■ TAREFA PROPOSTA 1:
Enumere, sem repetições, os nomes de utilizador de quem publica no tópico sobre a onda de calor na Europa.
■ TAREFA PROPOSTA 2:
Retome o tópico sobre a onda de calor na Europa a partir da última linha apresentada.

■ EXCERTO SELECIONADO:

__________________________________________________

# Onda de calor na europa



## Bruno Campos (26 Jul 2006 às 09:07)

_As temperaturas sentidas na passada semana em Portugal foram de certa forma generalizadas um pouco por toda a Europa.

A Dinamarca, por exemplo, bateu records para o mês de Julho com temperaturas máximas de 33,5ºC. Foram também registadas 250 horas de sol, o que significa *cinquenta vezes mais do que a média para o mês de Julho*.

Por sua vez a Holanda registou o mês de *Julho mais quente em três séculos *(existem registos de 1706). A situação de seca neste País é comparável à de 2003, porém não supera os danos verificados em 1976._


http://web.meteo.pt/pt/media/noticias/calor_geral


----------



## Iceberg (30 Jul 2006 às 00:49)

Esta semana, no jornal britânico THE SUN vinha uma reportagem com o título "Britain's become tropycal", ou seja , qualquer coisa do género "Grã-Bretanha torna-se tropical". Infelizmente não comprei o jornal, e não tive oportunidade de ler a reportagem. No entanto, a imprensa europeia em geral, e a inglesa em particulat, tem dado grande destaque à vaga de calor que afecta a Europa.


----------



## Seringador (2 Ago 2006 às 00:40)

Outro país que bateu records desde sempre i.e. desde 1659 com uma CET de 19,7ºC para Julho!  
Podem ver os numeros do MetOffice
http://www.meto.gov.uk/corporate/pressoffice/2006/pr20060801.html


----------



## J.S. (3 Ago 2006 às 14:14)

*Na Holanda, no De Bilt amedia das medias: 22,3 C. Agora 140mm local*

Arcen: Media das maximas 30,0 C.

Na minha cidade, no campo um poquito nordeste da cidade do Middelburg, com termometros calibradas: Tmedia 21,9 C, Tmedia das maximas 27,5 C.

E agora? Na minha provincia, 140 mm de chuva em so 2 dias!! O mar esta quente, o vento do Noroeste tem temperaturas baixas, sobretudo no 850 hPa que significa muita chuva (e trovoadas  e trombas!!).

Na minha cidade 60 mm ja, 13 km mais ao sul 140 mm!!!

Portanto: a grande onda do calor terminou a 1 agosto, mas quem sabe? Mais uma onda do calor neste mes o em setembro??


----------



## Seringador (4 Ago 2006 às 03:20)

Boas J.S.

De facto anomalia positiva do mar do Norte é impressionante


----------



## Seringador (4 Ago 2006 às 03:29)

__________________________________________________

■ INFORMAÇÃO FORNECIDA:
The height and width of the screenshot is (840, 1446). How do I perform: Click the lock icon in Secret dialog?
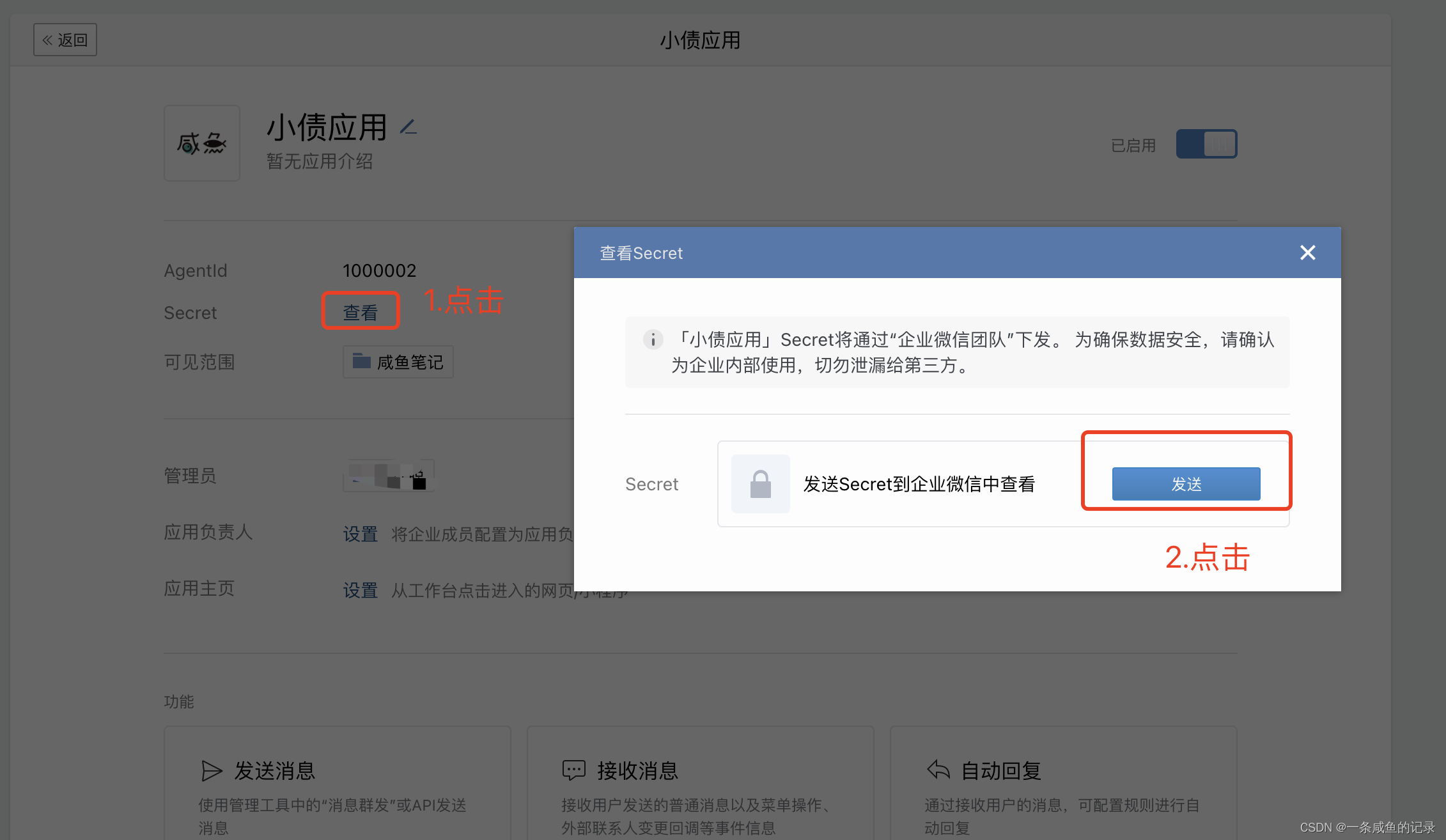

__________________________________________________

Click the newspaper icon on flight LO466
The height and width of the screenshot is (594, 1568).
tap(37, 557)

__________________________________________________

■ RESULTADO DA TAREFA 1:
Bruno Campos, Iceberg, Seringador, J.S.

■ RESULTADO DA TAREFA 2:
De facto as temperaturas do mar estão loucas...  
1 Julho 2006:
http://www.ssmi.com/pub/fusion/sst/...global/y2006/m07/tmi_amsre_2006_07_01_sst.png

1 de Agosto 2006:
http://www.ssmi.com/pub/fusion/sst/...global/y2006/m08/tmi_amsre_2006_08_01_sst.png


----------



## Iceberg (6 Ago 2006 às 00:35)

E não se esqueçam que as correntes oceânicas e tudo o que se passa naqueles imensos oceanos, são determinantes na evolução do clima local e mundial.


----------



## Angelstorm (7 Ago 2006 às 11:13)

Com as temperaturas actualmente existentes nas aguas do mediterraneo, quase que daria para formação de tempestades tropicais, se fosse um mar maior, não?


----------



## Seringador (10 Ago 2006 às 09:41)

iceberg disse:
			
		

> E não se esqueçam que as correntes oceânicas e tudo o que se passa naqueles imensos oceanos, são determinantes na evolução do clima local e mundial.



Sem dúvida, são de extrema importância!


----------



## Seringador (10 Ago 2006 às 09:42)

Angelstorm disse:
			
		

> Com as temperaturas actualmente existentes nas aguas do mediterraneo, quase que daria para formação de tempestades tropicais, se fosse um mar maior, não?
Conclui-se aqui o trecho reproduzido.